Unpolarized light passes through a polarizing filter and is polarized at 45°. After passing through the Wollaston prism, the light will be divided into vertical polarization components, one of which is 0° polarized and the other is 90° polarized. A condenser then directs the light through the sample. The sample is illuminated by two coherent parallel light rays with different polarization angles. This essentially produces two slightly offset brightfield images of the sample, one with 0° polarized light and the other with 90° polarized light. Due to the different polarization angles of the light, these images do not produce any constructive or destructive interference.
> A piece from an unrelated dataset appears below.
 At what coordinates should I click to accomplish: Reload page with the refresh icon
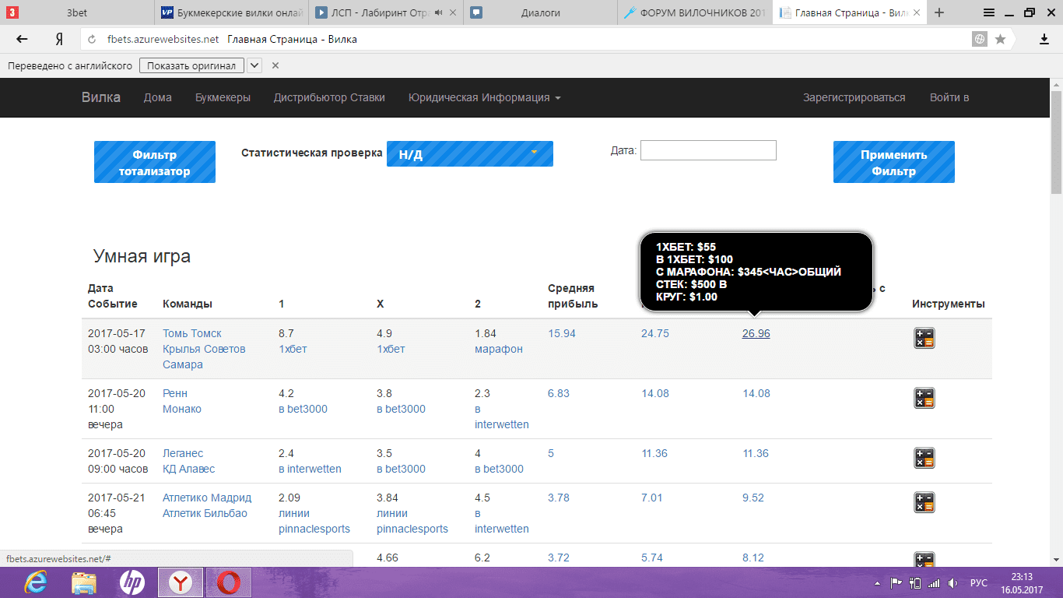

Each ray traverses a different optical path length because there may be thickness or refractive index differences where it passes through the sample. The end result is a phase shift of one ray relative to the other. After passing through the objective lens, the vertically polarized light recombines into a single polarized light at the 135° position. Depending on the difference in optical path length, the interference of the two rays now produces a brightening or darkening of the sample area, making the structure appear almost invisible under brightfield illumination. Finally, a 135° polarizing filter (also called an analyzer) filters out the directly transmitted light without any phase shift.